Using the listing below, retype exactly the lines starting at the one with "This screenshot has width=895, height=387." and ending at the one with "Sort by No Polisi column header", and include both.

**INFORMATION SUPPLIED:**
========

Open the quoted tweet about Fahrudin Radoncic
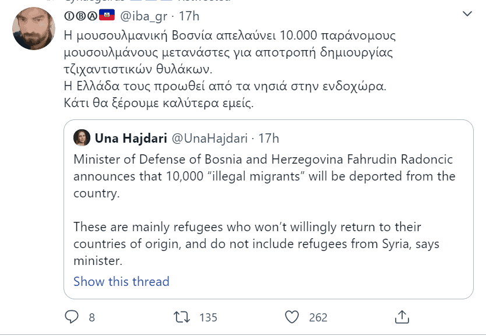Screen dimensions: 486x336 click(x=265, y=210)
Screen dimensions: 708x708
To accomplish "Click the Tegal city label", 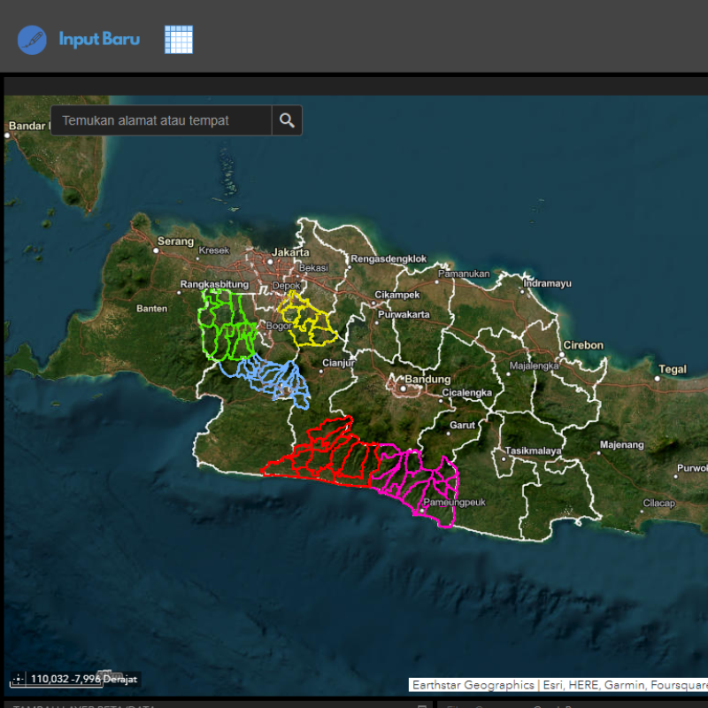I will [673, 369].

========

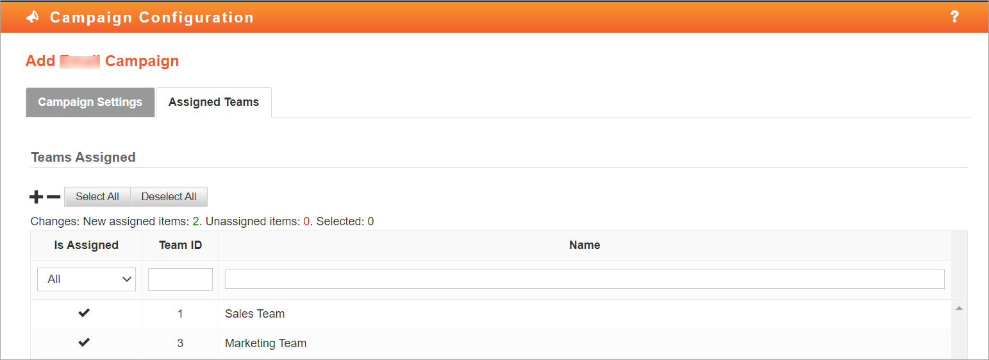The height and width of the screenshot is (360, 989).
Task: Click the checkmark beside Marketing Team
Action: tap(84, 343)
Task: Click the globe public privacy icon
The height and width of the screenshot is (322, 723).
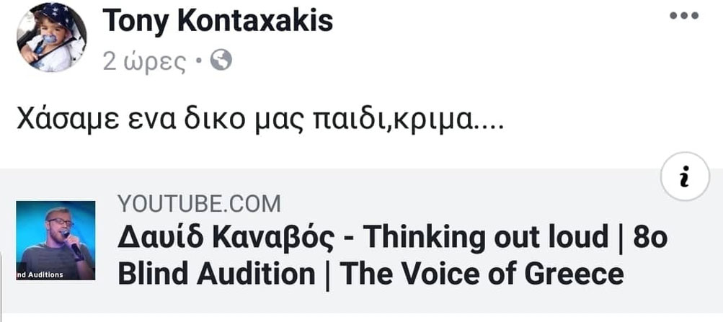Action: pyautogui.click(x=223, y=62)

========

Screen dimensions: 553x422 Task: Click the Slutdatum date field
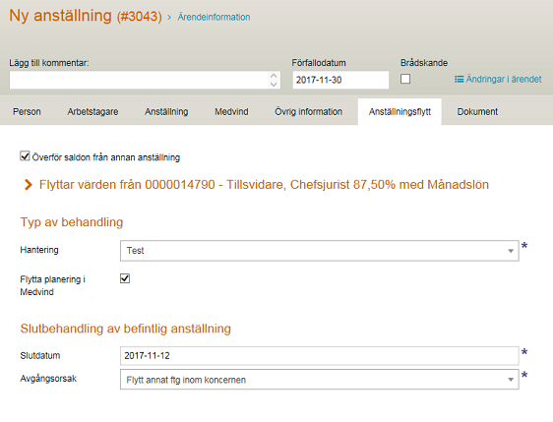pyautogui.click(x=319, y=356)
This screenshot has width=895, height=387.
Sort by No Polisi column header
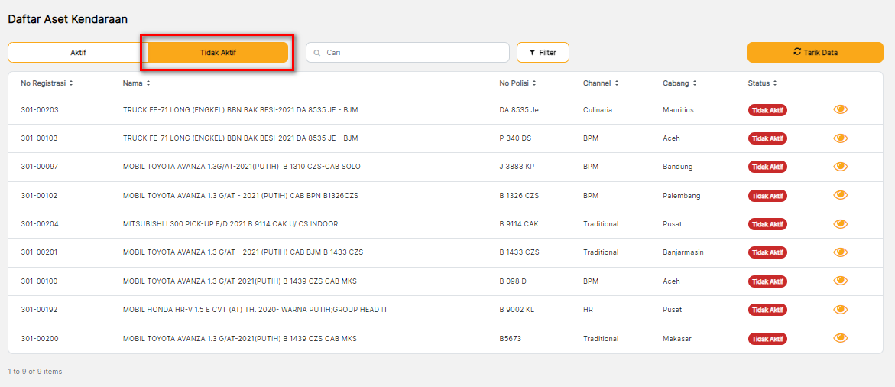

========

**EXERCISE ANSWER:**
This screenshot has width=895, height=387.
Sort by No Polisi column header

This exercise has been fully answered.